The Comprehensive Land Use Plan of 2019-2028 states green space for residential areas remains at 10% “to avoid the additional burden that might be passed on to the end-user, if the proposed 15% is followed.” 

Lemuel Manalo, Interfacing Development Interventions for Sustainability (IDIS) program coordinator, told reporters in a sideline interview that revisiting the provision would address the urban heat island effect that the city experienced during El Niño.

Under Section 33 of the zoning ordinance, a green space refers to an area partly or completely covered by natural vegetation accessible and enjoyed by the public. 

It can be a singular entity or a combination of any of the amenities, such as but not limited to urban wetlands, forest patches, rotunda, green strips, green islands, plantable easements, retarding ponds, lagoons, ponding areas, linear parks, community gardens, slopes, and undeveloped areas, provided they remain devoted for greening purposes.

Manalo said of the 15% required green space, 5% may be established in an off-site scheme, and the remaining 10% will be retained in the area where a development project will be built.

“If the site development can’t cater to the entire 15%, they may opt to do an off-site scheme,” he added.

He said the proposed amendment includes improving the guidelines for the scheme as the terminologies in the current ordinance remained unspecified. This includes a deed of donation as one of the documentary requirements for the off-site scheme. 

The developer needs to procure another property within the Urban Ecological Enhancement Sub-Zones (UEESZ) only for reforestation purposes (5% green space) which will be donated to the local government. 

The deed of donation will be made after the green space is developed, and maintenance falls under the LGU. “This will form an environmental responsibility of the developers,” Manalo said.

IDIS also proposed the off-site schemes be located alongside each other to form a large park called a network of green and open spaces to minimize the occurrence of urban heat islands. 

Manalo said vertical greening should not be allowed as a substitute or to offset the 15% green space since the purpose of the green space is for land use, to infiltrate rainwater, to improve soil quality, and to combat the heat island effect. 

On June 10, IDIS met with Councilor Javi Campos and City Planning and Development Office Head EnP. Ivan Cortez for possible collaboration.
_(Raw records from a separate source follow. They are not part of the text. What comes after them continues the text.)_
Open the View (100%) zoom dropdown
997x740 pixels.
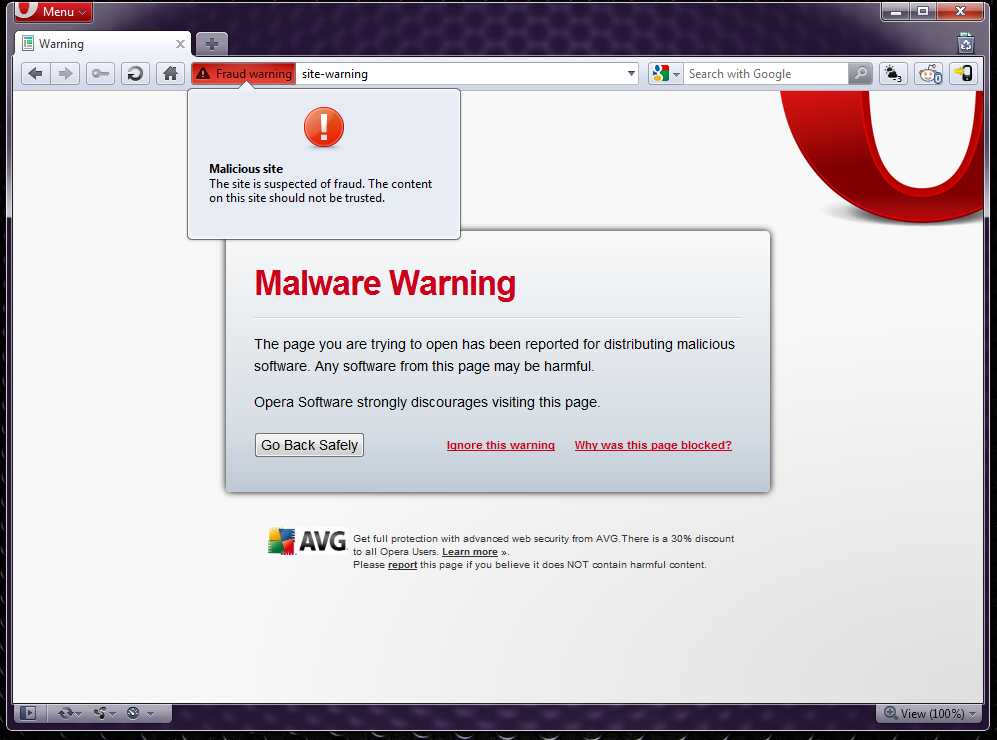[x=926, y=713]
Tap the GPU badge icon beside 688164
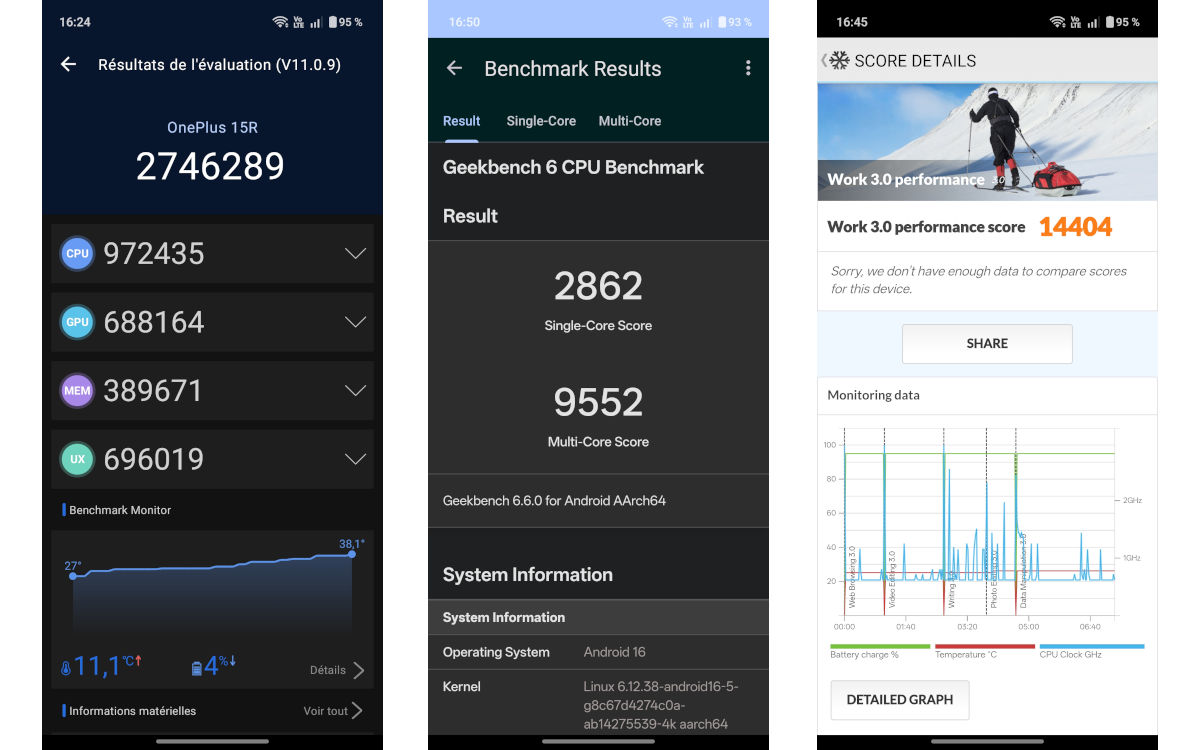The image size is (1200, 750). (x=77, y=322)
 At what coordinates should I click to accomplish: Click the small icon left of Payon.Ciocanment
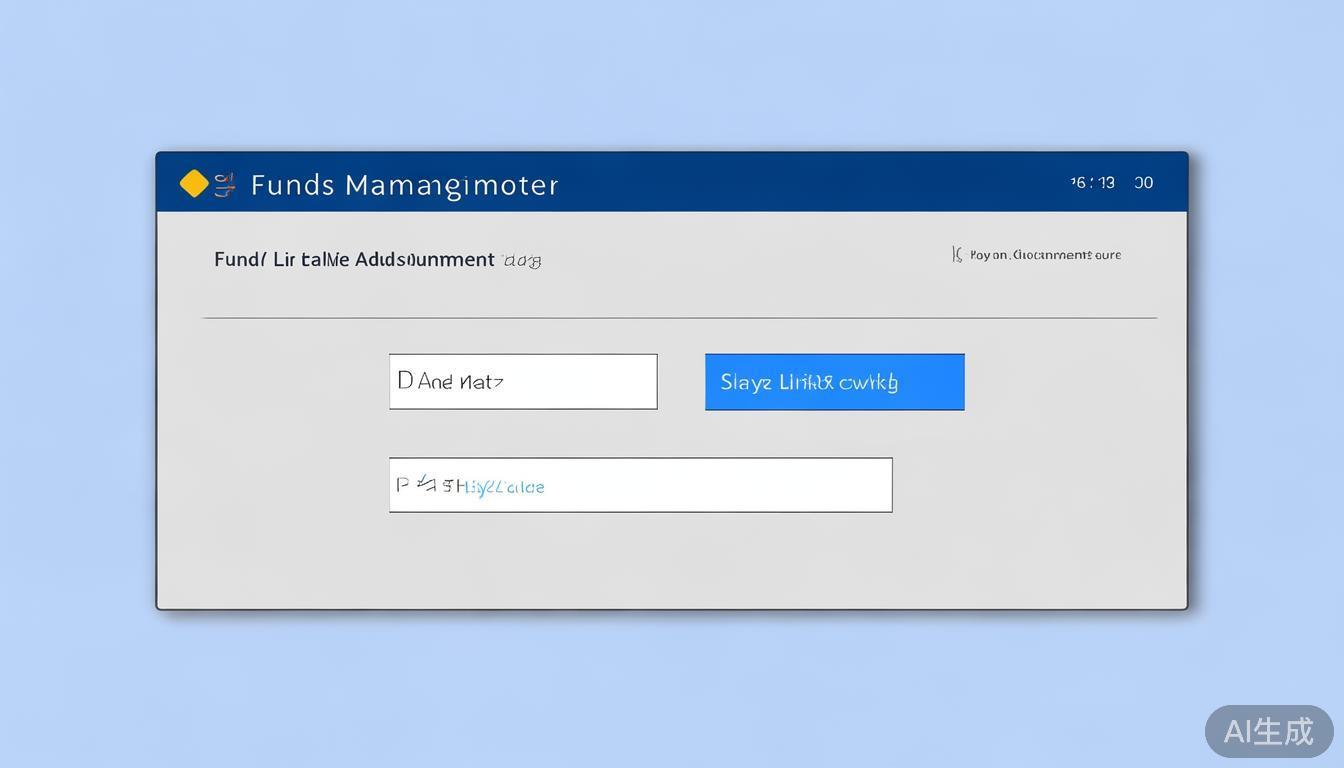click(x=957, y=255)
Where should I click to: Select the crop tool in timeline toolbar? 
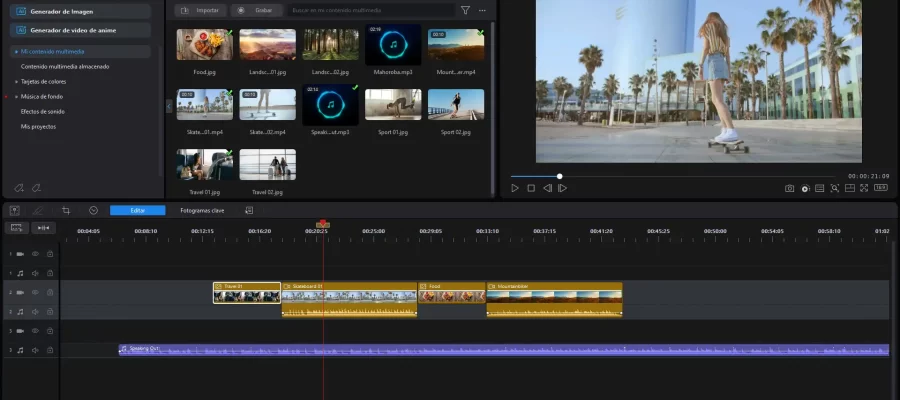click(x=66, y=210)
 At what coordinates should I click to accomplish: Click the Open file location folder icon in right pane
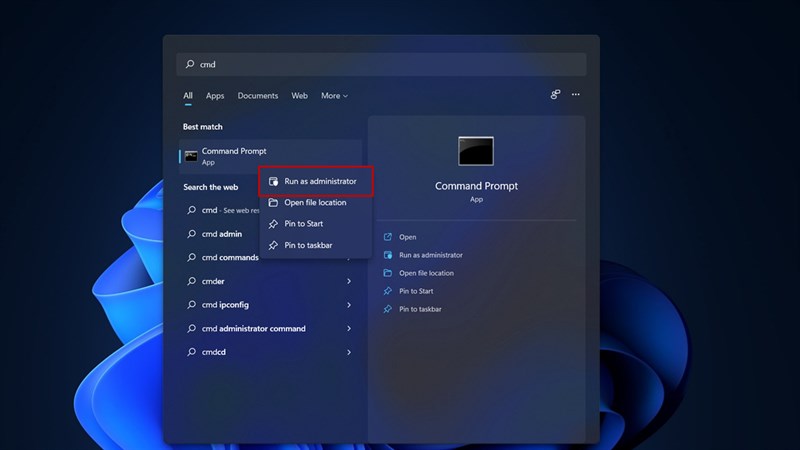tap(387, 273)
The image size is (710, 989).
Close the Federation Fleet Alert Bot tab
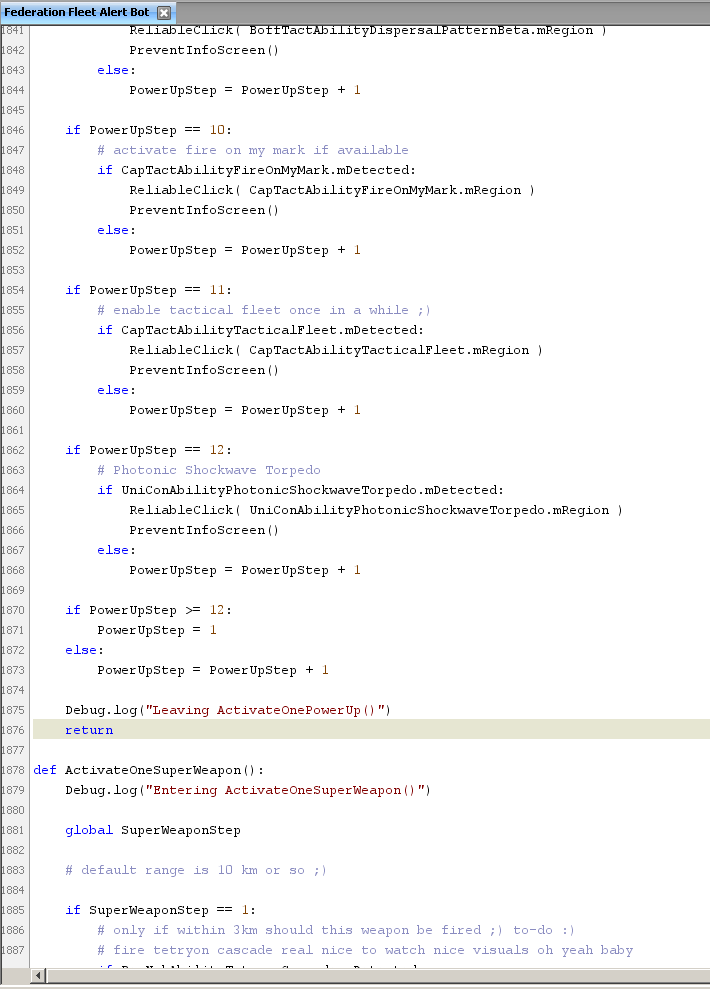tap(164, 12)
The green space section in the Zoning Ordinance is currently under review.

IDIS study on the Urban Heat Island (UHI) phenomenon from April 2022 to April 2023 revealed that tree canopies, vegetated spaces, and permeable pavements effectively reduce the urban heat island effect and enhance residents’ comfort levels. 

In their comparative average temperature per surface, hardly built space reaches up to 41.02 degrees Celsius; permeable-paved space is 39.33 degrees Celsius; open-landscaped space is 38.87 degrees Celsius; and closed canopy space is at 33.76 degrees Celsius.